Start of Excerpted records

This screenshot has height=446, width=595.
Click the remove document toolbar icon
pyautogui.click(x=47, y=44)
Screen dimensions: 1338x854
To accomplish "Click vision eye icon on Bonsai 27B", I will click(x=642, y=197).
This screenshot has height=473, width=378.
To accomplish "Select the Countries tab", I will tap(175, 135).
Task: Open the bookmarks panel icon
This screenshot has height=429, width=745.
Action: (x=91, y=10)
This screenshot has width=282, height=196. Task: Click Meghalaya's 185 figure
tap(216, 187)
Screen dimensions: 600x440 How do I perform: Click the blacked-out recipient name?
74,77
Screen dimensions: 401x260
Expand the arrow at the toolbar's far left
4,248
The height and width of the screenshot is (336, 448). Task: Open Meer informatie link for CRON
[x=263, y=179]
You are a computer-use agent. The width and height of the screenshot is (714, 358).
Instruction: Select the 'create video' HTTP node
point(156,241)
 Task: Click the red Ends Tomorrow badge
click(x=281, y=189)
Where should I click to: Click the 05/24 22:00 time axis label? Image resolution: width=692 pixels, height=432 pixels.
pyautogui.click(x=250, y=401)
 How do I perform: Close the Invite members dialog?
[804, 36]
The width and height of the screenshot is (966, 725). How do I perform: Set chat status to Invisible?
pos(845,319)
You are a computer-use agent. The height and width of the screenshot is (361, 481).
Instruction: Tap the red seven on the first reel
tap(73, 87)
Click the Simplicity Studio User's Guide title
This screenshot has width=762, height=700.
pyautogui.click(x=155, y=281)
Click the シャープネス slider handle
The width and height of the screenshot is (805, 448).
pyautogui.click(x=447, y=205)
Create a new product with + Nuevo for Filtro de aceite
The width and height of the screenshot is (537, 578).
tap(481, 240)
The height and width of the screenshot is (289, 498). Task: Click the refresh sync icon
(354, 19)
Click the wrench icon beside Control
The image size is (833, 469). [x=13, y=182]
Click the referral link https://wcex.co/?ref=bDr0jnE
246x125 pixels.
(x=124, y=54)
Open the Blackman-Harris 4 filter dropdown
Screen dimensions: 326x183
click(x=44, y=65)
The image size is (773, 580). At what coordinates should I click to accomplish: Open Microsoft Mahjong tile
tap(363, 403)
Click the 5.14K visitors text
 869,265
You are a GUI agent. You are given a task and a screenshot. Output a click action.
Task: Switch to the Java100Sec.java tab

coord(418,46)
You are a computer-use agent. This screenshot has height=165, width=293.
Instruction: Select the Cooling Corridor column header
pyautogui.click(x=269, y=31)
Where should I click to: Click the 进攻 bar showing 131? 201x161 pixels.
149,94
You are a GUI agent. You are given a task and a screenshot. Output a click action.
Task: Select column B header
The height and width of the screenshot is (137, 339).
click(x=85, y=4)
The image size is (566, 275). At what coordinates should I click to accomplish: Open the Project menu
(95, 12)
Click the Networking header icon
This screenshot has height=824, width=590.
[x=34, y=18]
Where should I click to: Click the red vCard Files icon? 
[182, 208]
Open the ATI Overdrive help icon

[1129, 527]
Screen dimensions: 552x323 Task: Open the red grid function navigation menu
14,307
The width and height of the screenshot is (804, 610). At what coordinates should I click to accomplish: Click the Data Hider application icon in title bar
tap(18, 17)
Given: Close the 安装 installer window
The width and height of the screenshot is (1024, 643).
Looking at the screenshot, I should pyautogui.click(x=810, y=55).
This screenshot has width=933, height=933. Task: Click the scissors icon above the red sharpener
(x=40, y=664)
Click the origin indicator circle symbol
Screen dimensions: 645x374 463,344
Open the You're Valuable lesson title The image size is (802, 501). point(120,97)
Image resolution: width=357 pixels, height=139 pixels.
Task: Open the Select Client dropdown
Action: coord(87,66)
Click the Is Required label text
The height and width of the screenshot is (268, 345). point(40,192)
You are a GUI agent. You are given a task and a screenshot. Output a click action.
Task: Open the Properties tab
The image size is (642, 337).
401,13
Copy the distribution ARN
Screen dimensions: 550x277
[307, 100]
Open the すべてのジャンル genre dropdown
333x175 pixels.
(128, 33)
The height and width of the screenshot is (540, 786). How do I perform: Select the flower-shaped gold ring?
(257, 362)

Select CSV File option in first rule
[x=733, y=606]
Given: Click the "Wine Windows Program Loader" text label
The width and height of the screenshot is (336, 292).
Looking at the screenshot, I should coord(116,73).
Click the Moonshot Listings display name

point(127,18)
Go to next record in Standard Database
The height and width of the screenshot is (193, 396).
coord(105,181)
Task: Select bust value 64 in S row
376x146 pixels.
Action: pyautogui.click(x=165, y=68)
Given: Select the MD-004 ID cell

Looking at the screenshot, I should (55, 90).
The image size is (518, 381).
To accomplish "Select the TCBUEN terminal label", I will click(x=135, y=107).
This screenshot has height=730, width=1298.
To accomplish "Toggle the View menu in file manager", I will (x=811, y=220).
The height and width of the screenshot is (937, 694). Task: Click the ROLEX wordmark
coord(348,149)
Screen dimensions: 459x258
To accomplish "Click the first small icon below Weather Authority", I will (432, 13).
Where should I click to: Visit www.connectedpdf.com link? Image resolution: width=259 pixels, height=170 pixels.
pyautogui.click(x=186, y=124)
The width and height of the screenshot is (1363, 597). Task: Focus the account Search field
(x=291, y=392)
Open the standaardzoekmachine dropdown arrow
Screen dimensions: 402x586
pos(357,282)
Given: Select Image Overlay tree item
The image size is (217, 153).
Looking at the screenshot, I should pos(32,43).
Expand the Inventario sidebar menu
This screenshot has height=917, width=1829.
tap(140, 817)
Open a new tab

End of Excerpted records

> [Assigned task] Reproduce every line of the material above that has the string "will".

> [Response below]
To accomplish "Click vision eye icon on Bonsai 27B", I will click(x=642, y=197).
To accomplish "Select the Countries tab", I will tap(175, 135).
To accomplish "Select the TCBUEN terminal label", I will click(x=135, y=107).
To accomplish "Toggle the View menu in file manager", I will (x=811, y=220).
To accomplish "Click the first small icon below Weather Authority", I will (432, 13).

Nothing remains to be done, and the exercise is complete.